[Start of Exercise input]

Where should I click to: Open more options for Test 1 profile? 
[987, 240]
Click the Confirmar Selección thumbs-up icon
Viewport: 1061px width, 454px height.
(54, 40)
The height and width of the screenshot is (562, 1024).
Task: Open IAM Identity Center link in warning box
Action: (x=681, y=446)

[End of Exercise input]

### What the task requires
Copy out every line of the records above exactly as it appears.

### Solution for this task
Where should I click to: Open more options for Test 1 profile? 
[987, 240]
Click the Confirmar Selección thumbs-up icon
Viewport: 1061px width, 454px height.
(54, 40)
The height and width of the screenshot is (562, 1024).
Task: Open IAM Identity Center link in warning box
Action: (x=681, y=446)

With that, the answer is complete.